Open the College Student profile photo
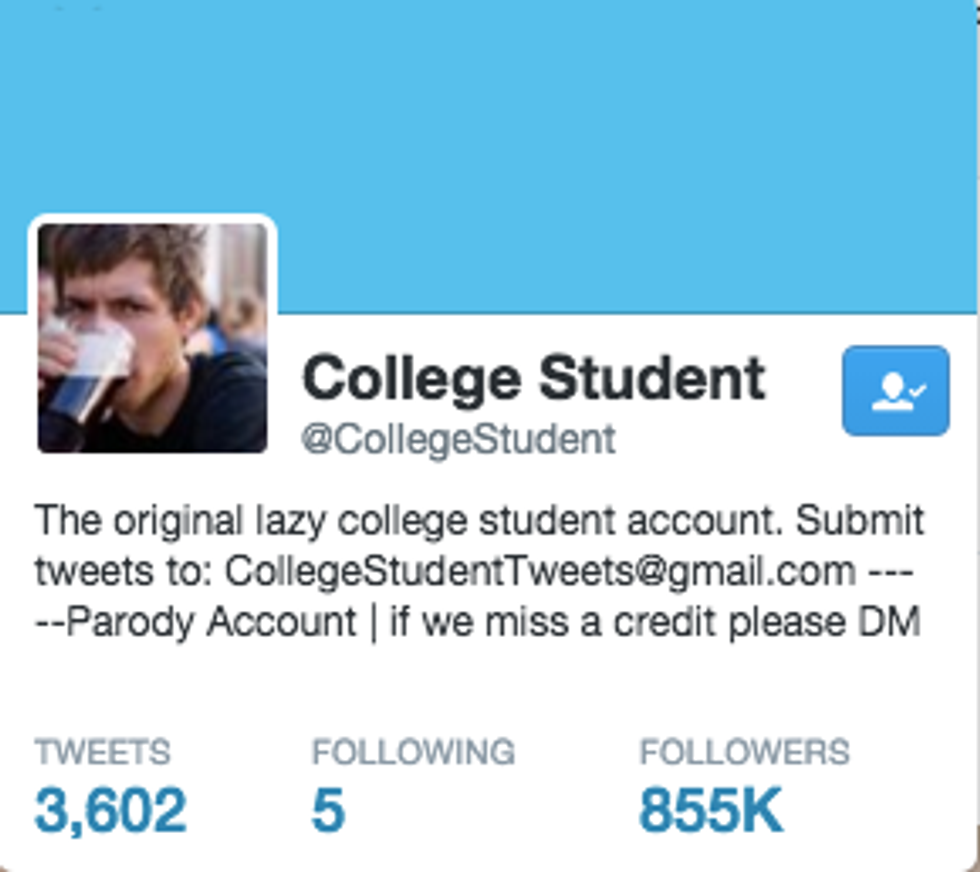Image resolution: width=980 pixels, height=872 pixels. (x=153, y=337)
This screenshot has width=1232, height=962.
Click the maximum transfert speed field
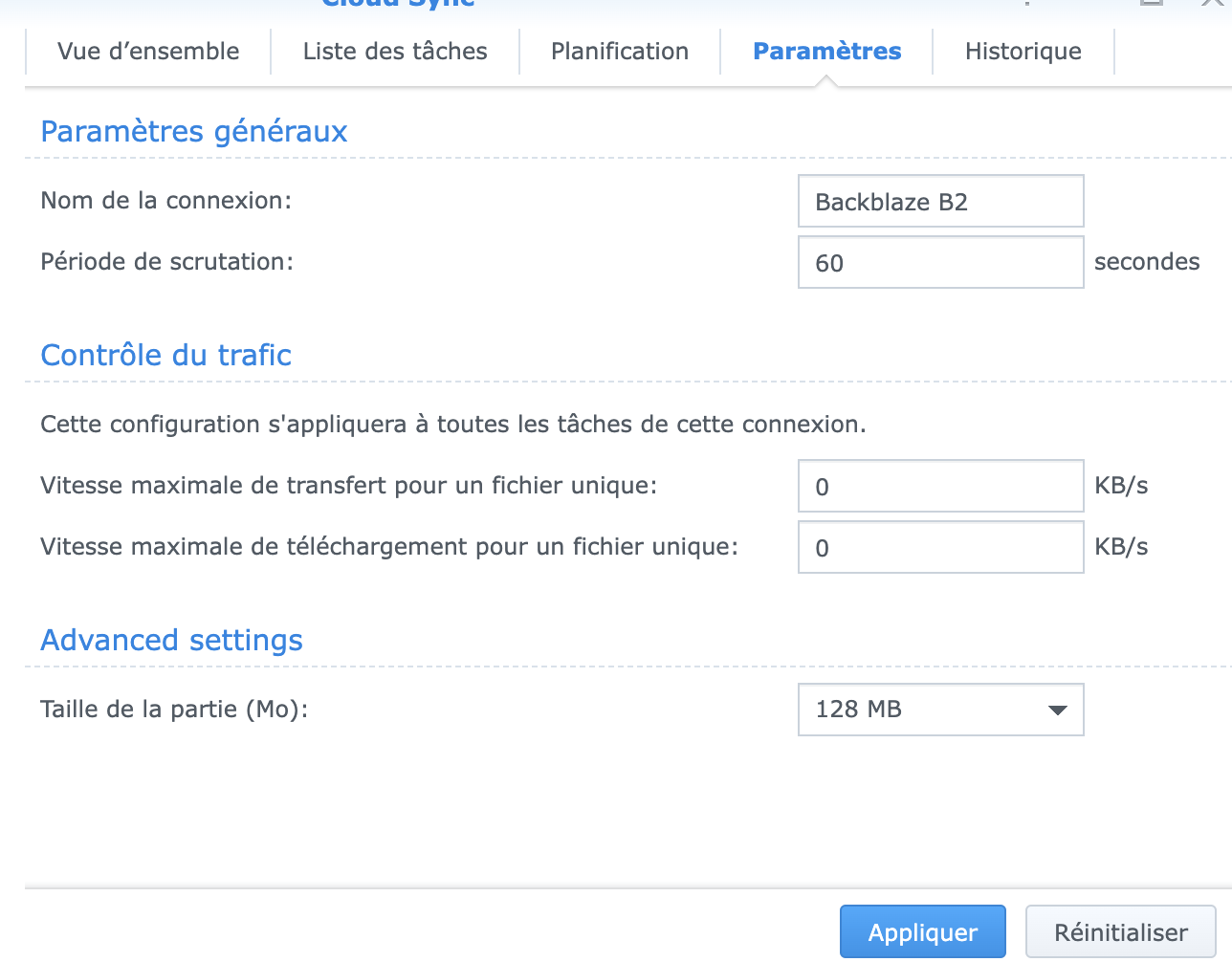click(x=940, y=487)
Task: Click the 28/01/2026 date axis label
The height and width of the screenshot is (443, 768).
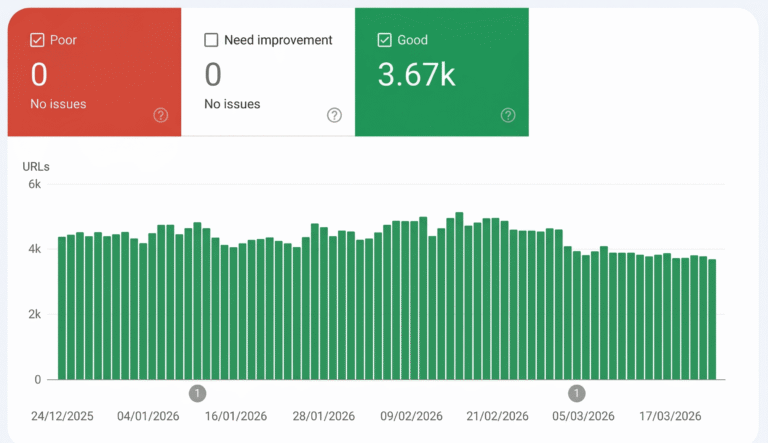Action: [322, 416]
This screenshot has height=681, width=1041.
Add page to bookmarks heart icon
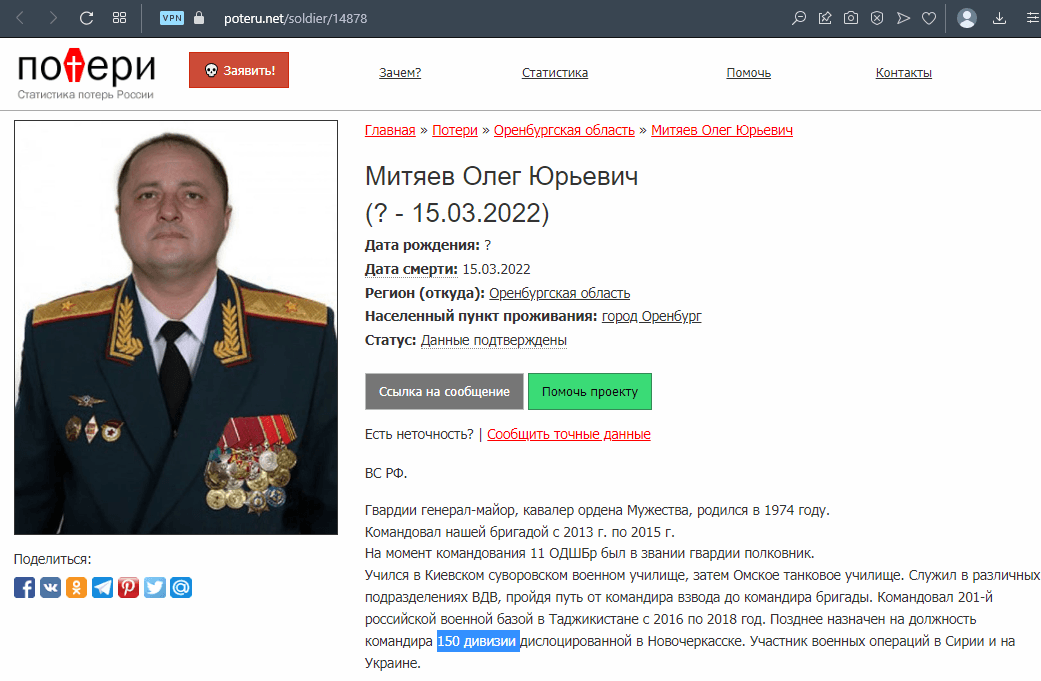929,18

PROBLEM STATEMENT: The records above must be repeated in full and exactly, but without any of the pictures.

OUTPUT BELOW:
Open the College Student profile photo
Image resolution: width=980 pixels, height=872 pixels. (x=153, y=337)
This screenshot has width=1232, height=962.
Click the maximum transfert speed field
click(x=940, y=487)
Task: Click the 28/01/2026 date axis label
The height and width of the screenshot is (443, 768).
Action: [322, 416]
This screenshot has height=681, width=1041.
Add page to bookmarks heart icon
929,18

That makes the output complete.